The General Faculty did not in any way, shape or form “petition...for higher raises.” It simply requested, in the words of my motion, a meeting “to discuss the budgetary crisis.” The faculty understands all too well that there are extraordinary budgetary pressures that mitigate against any raises this year above cost-of-living, and we have never asked for more than that. (Indeed, over a hundred faculty last year petitioned to have the College keep our proposed raises and use the funds to retain employees it was planning to fire.)

What we did want was a much clearer idea of how the Board plans to deal with the crisis this year and into the future. We also sought the confidence that the Board understood both the huge costs being borne by the faculty and their effect on the College’s ability to attract and retain the best teachers and scholars.

We needed all this for two reasons. First, we have been told conflicting stories. At the February College faculty meeting, we were told clearly that the Board viewed projected health care premium increases of around $3 million over the next three years as unsustainable for the College budget. The faculty’s Benefits Committee was told the same thing. Yet at the February general faculty meeting, we were told that there is no “cap” on the College’s health care budget. These statements appear to conflict; if they do not, they need serious clarification. Second, at the February College faculty meeting, a junior colleague had the temerity to share with one and all the fact that he did not see how he could make ends meet for his family in the face of stagnant real income and the rapidly rising health care costs being passed on to the faculty. He said with sadness that he might have to look for work elsewhere. Later he wondered how his message could get through to the Trustees, who he felt needed to hear it. It was his complaint that inspired my idea to invite the Board to meet with the faculty so they could hear such a shocking statement directly, in all its poignancy, rather than through intermediaries.

The Board did not respond directly to the faculty’s invitation to meet. Board Vice-Chair Robert Lemle wrote to President Dye, offering its view of the budgetary situation (which contained nothing we did not already know) and averring that existing channels for communication — through faculty representatives on Board committees — sufficed.

Subsequently, President Dye told the Review that the Board viewed such a meeting as inappropriate governance. These are quite different arguments — another example of the mixed messages the faculty have been getting.

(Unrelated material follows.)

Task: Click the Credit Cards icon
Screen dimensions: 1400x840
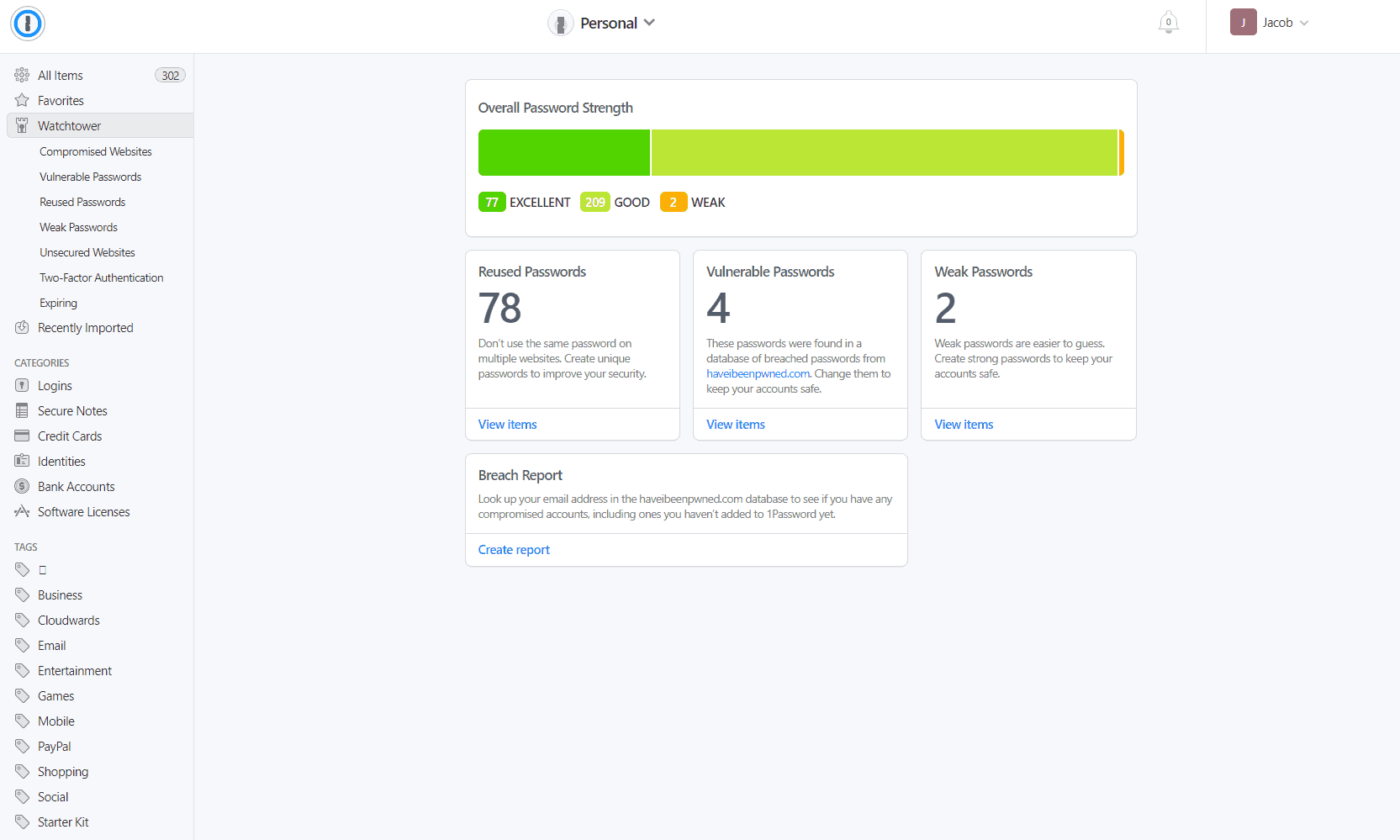Action: (22, 436)
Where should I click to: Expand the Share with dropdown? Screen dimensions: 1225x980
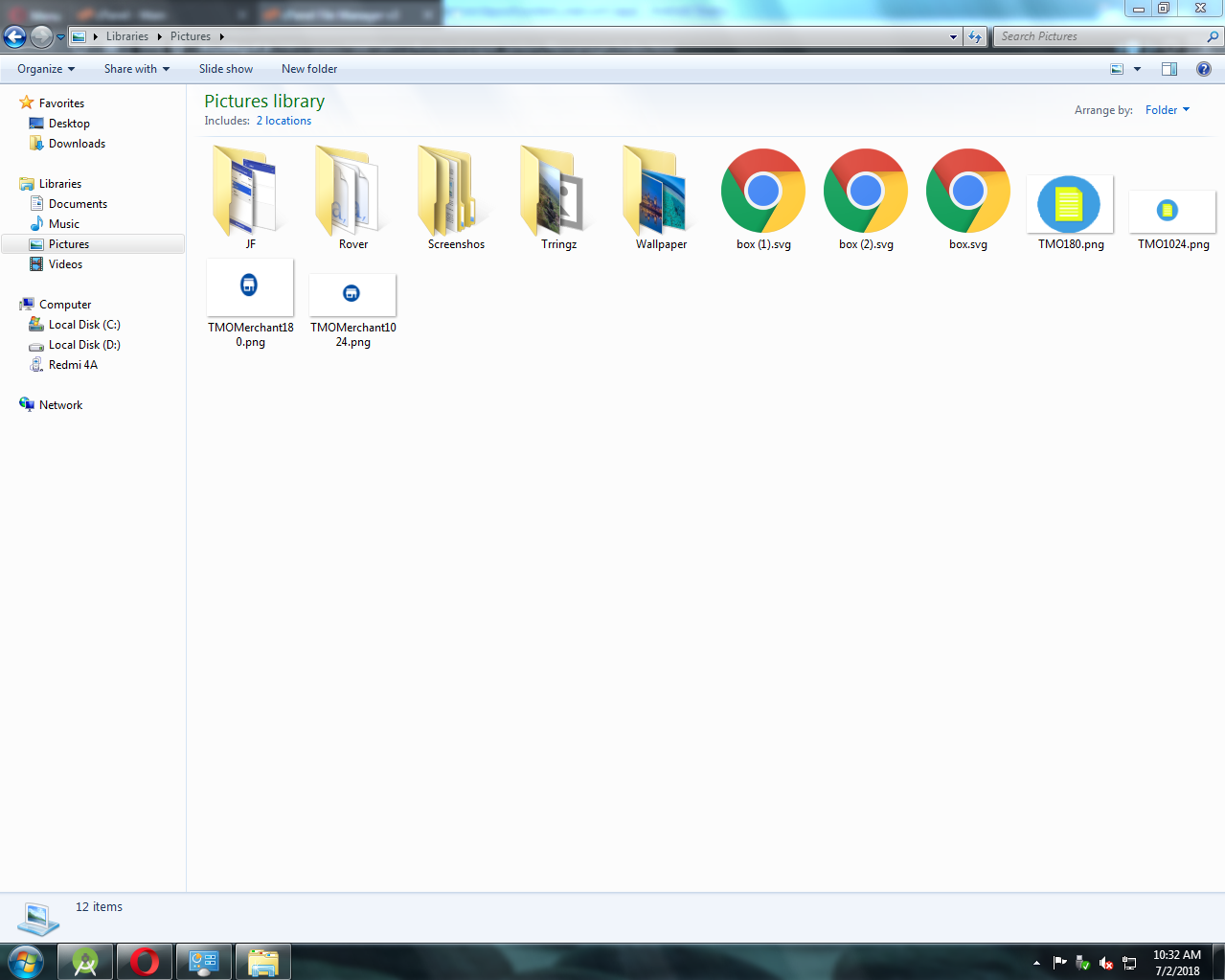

There are, moreover, problems with each of these messages. First, when one party to a relationship asks to meet with the other for a discussion, there is, by definition, a need for communication in the relationship. When the other party refuses to meet, saying that they are already communicating fine, that position is simply incoherent, not to mention obstructionist.

Second, there is no governance issue here whatsoever. The faculty were proposing no policy and making no demands. Nor were we challenging the institutional structures within which decisions are made. We simply wanted to understand the thinking of those making the decisions and to have them understand ours. By construing the request as a challenge to governance, the Board engaged in some very questionable politics. Speaking as a professional political scientist as well as a concerned and critical citizen of Oberlin College, I argued at the general faculty meeting that scholarship in my field demonstrates clearly that crises are best managed through clear, open and direct communication. I might add that this same tendency to treat political problems formalistically and legalistically is precisely what soured relations between the College and the City Council recently.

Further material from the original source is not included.